La Cour d’appel de Toulouse a rendu un arrêt (du 22.07.2009) intéressant en matière de complicité de violences aggravées.
Les faits brièvement exposés étaient les suivants : un groupe de jeune avait agressé violement un homme. Parmi les agresseurs, un individu n’avait pas pris part (en assenant de coups) aux actes d’agression, la complicité de violences aggravées pouvait-elle alors être retenue à son encontre ?
La Cour répond par l’affirmative en retenant plusieurs critères dont notamment :
? Le prévenu s’était rendu sur les lieux de l’agression avec ses acolytes en vue de voler ;
? Sa présence (avec les autres) était nécessaire pour ce vol.
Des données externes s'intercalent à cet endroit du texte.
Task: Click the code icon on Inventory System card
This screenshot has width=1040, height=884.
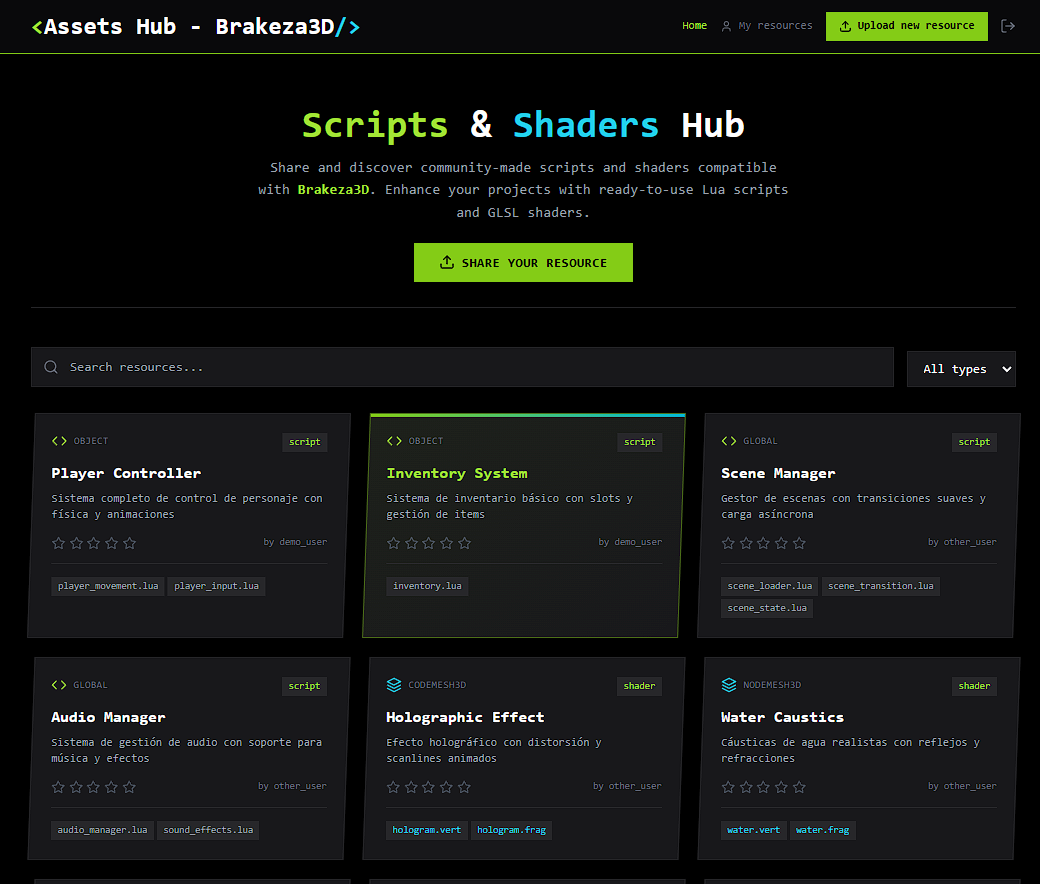Action: 394,441
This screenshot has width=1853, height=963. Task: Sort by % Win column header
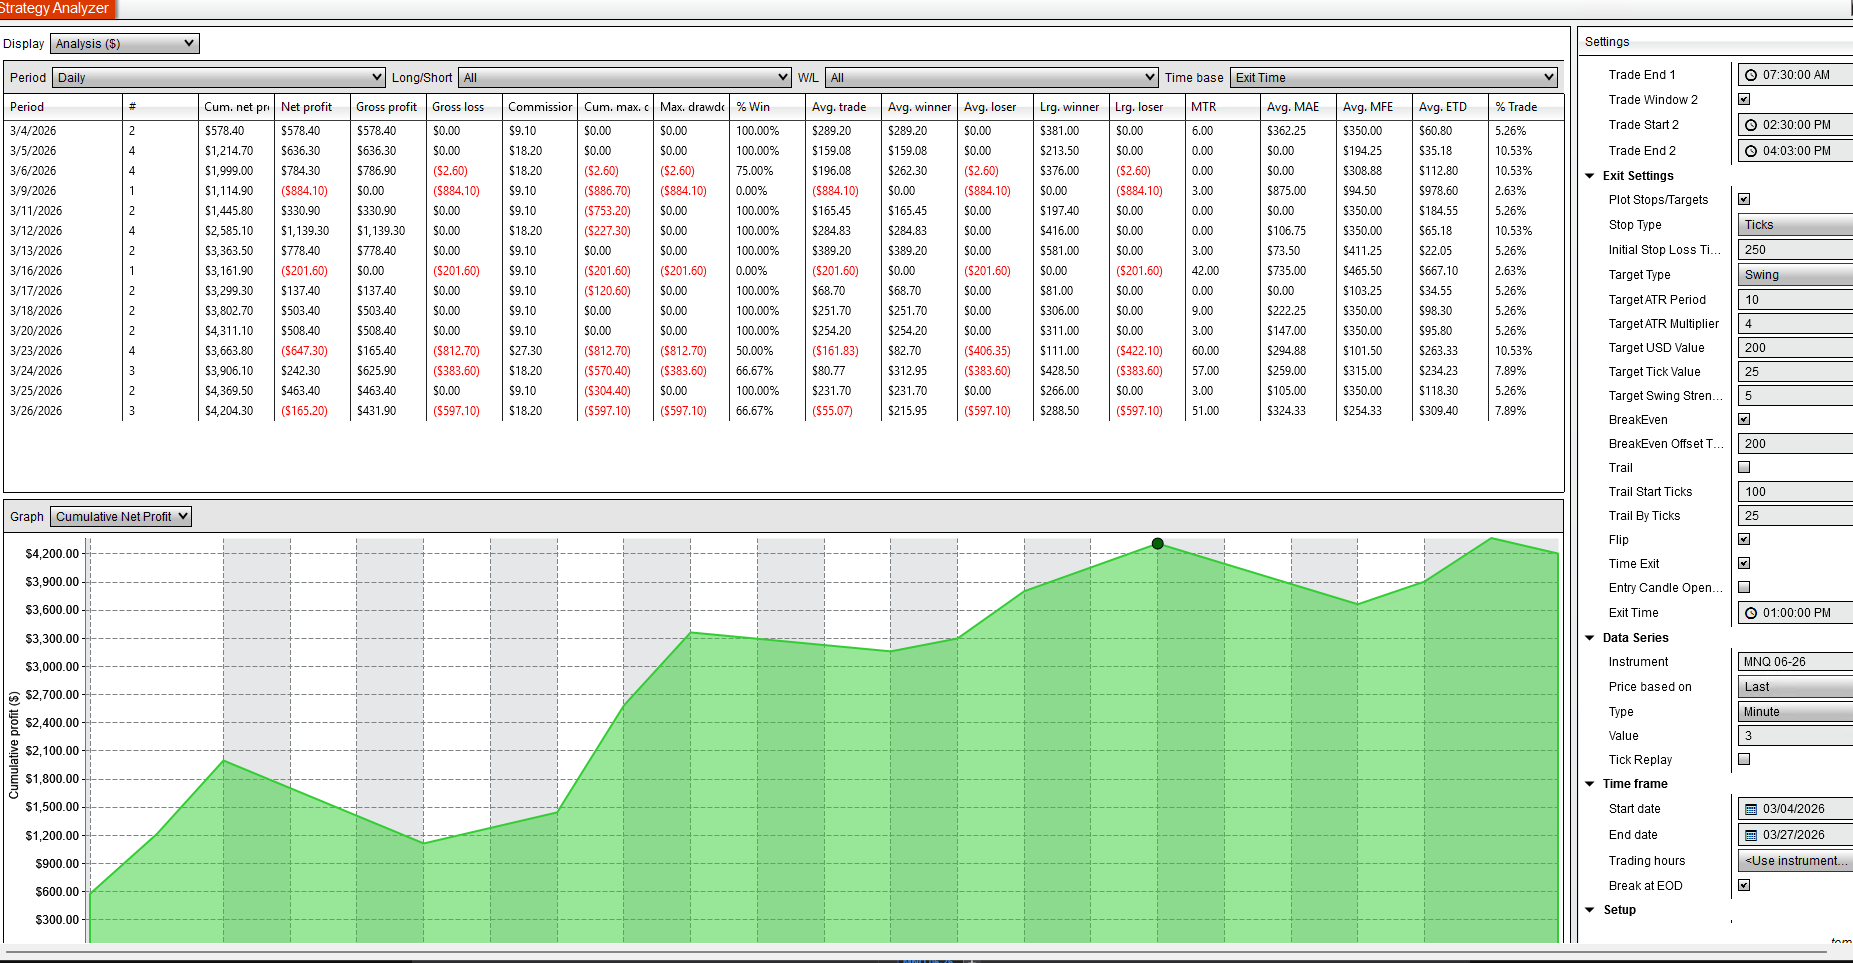pos(753,107)
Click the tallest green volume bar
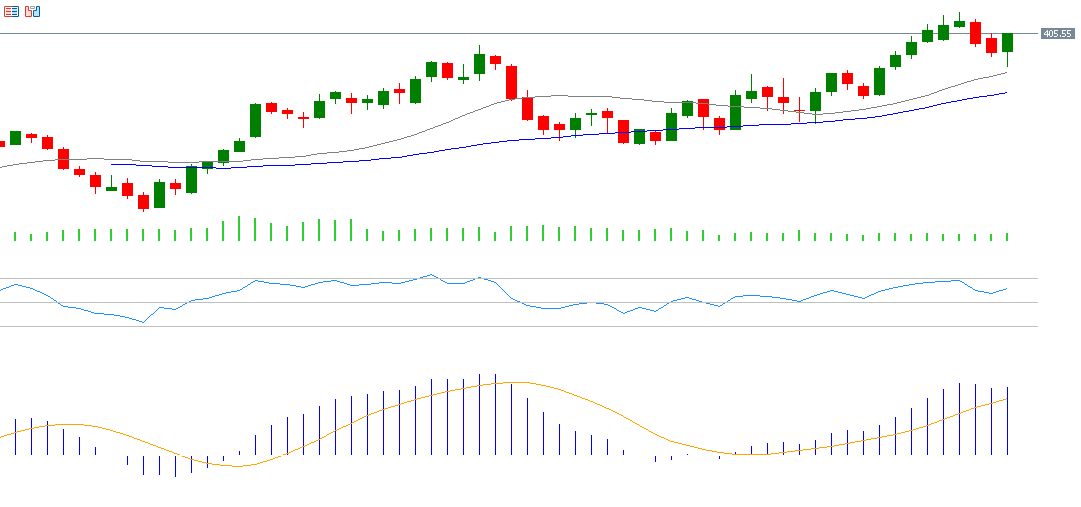This screenshot has height=507, width=1081. point(239,229)
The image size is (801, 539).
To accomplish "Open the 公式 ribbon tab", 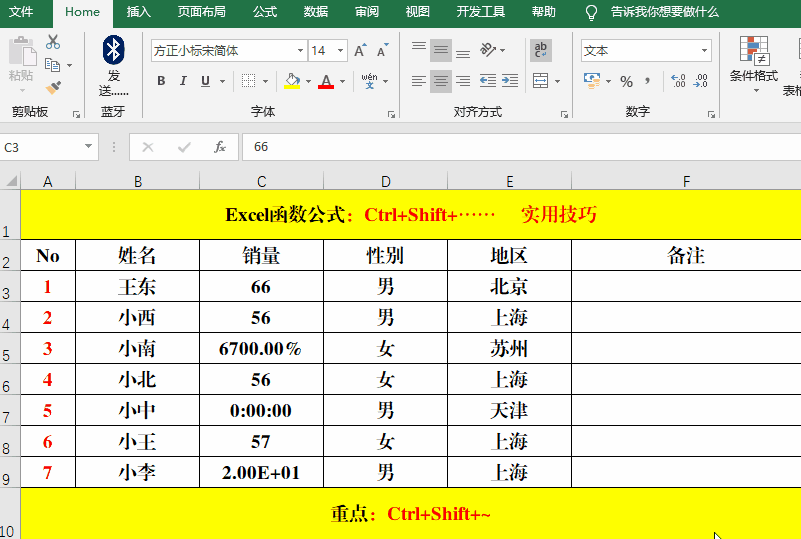I will pos(265,12).
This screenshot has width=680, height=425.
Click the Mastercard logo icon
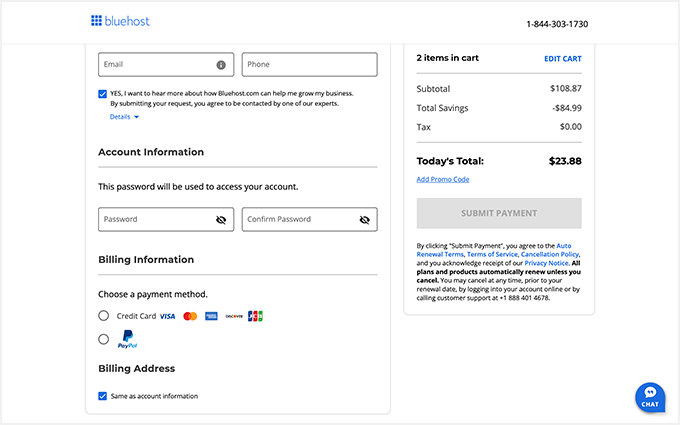coord(190,316)
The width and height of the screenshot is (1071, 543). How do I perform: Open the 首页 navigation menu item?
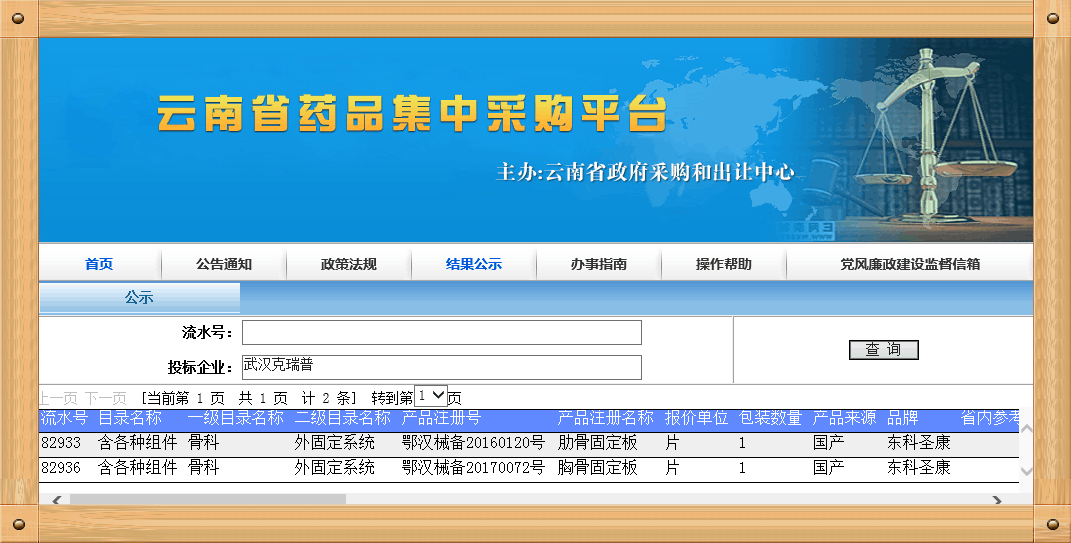click(99, 264)
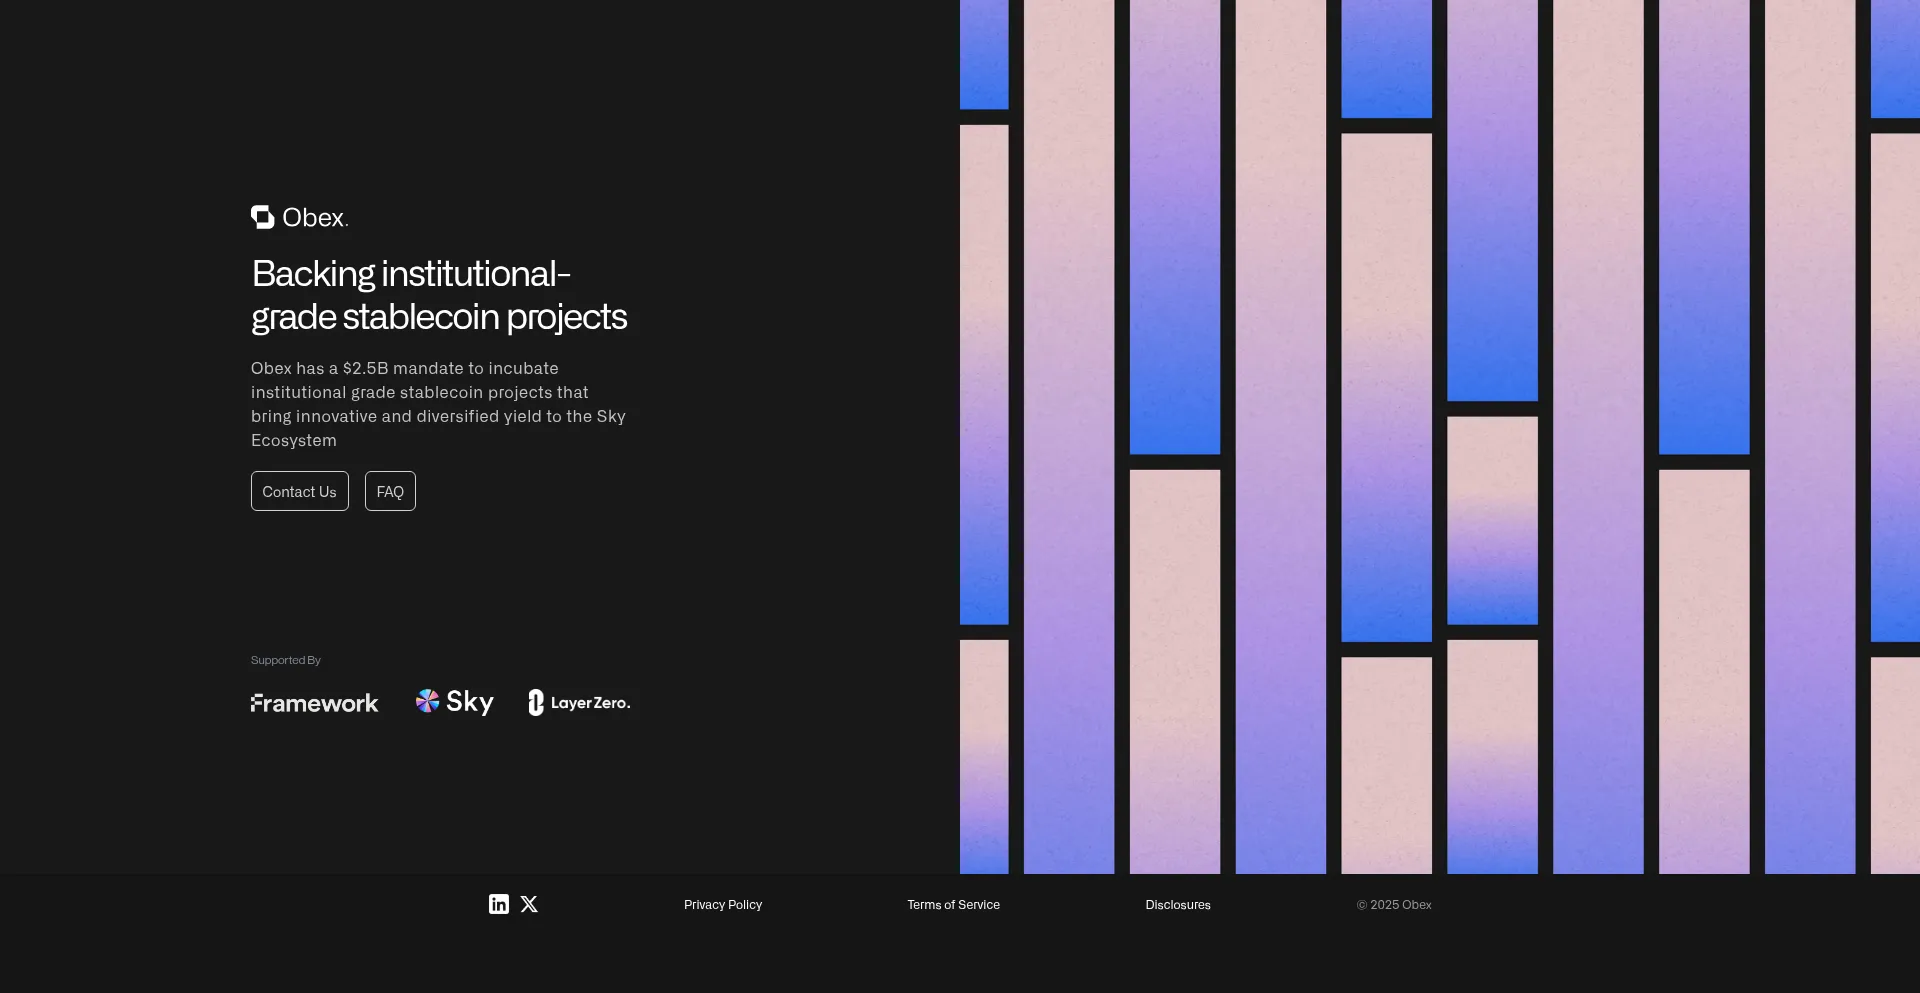
Task: Open the FAQ button
Action: (x=390, y=491)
La Cour précise « sa présence aux cotés des auteurs des coups était nécessaire à leur réalisation et constitue un acte de participation à ces violences ».
? L’attitude du prévenu après l’acte d’agression commis par ses amis était pour le moins cynique (celui-ci avait rigolé) ;
? Par ailleurs, le prévenu s’était par la suite rendu coupable d’outrage, rébellion, violences envers des officiers de police.
Cette jurisprudence de la Cour d’appel de Toulouse doit être comparée avec la position de la Cour de cassation qui a pu retenir la complicité sous plusieurs angles :
- Le complice a pu donner un « ordre » (Crim. 21.06.2006, n° 05-87132 ; Crim. 18.03.2003, n° 02-85565) à l’auteur des violences ;
- Le complice l’est en raison non seulement de sa présence mais aussi d’un commencement d’acte positif : le prévenu « s’était délibérément associé à un groupe constitué en vue de commettre des violences et qu’il s’était lui-même muni d’une queue de billard » (Crim. 30.09.2003, n° 02-88511).
- Enfin, le complice de violences aggravées a pu parfois avoir l’intention ferme de s’associer à un groupe en vue d’exercer des violences (Crim. 30.09.2003, n° 02-88511) : M. A « s’est délibérément agrégé au groupe d’individus non identifiés qui venus avec lui pour se battre dans le cadre d’une exécution punitive (…) ».
Dans l’arrêt du 22 juillet, ce qui a primé pour les Juges du second degré c’est l’attitude du prévenu avant l’agression (s’était rendu sur les lieux afin de prêter main forte au voleur/agresseur) et après celle-ci (partir en rigolant ; se rendre coupable dans la foulée d’une multitude d’autres délits tels que rébellion, outrage…).
Il s’agit à notre sens d’une conception extensive de la notion de complicité de violences aggravées dans la mesure où il n’y avait pas strito sensu de commencement d’action (pas d’ordre, pas de commencement d’actes de violences par l’usage par exemple d’une arme…).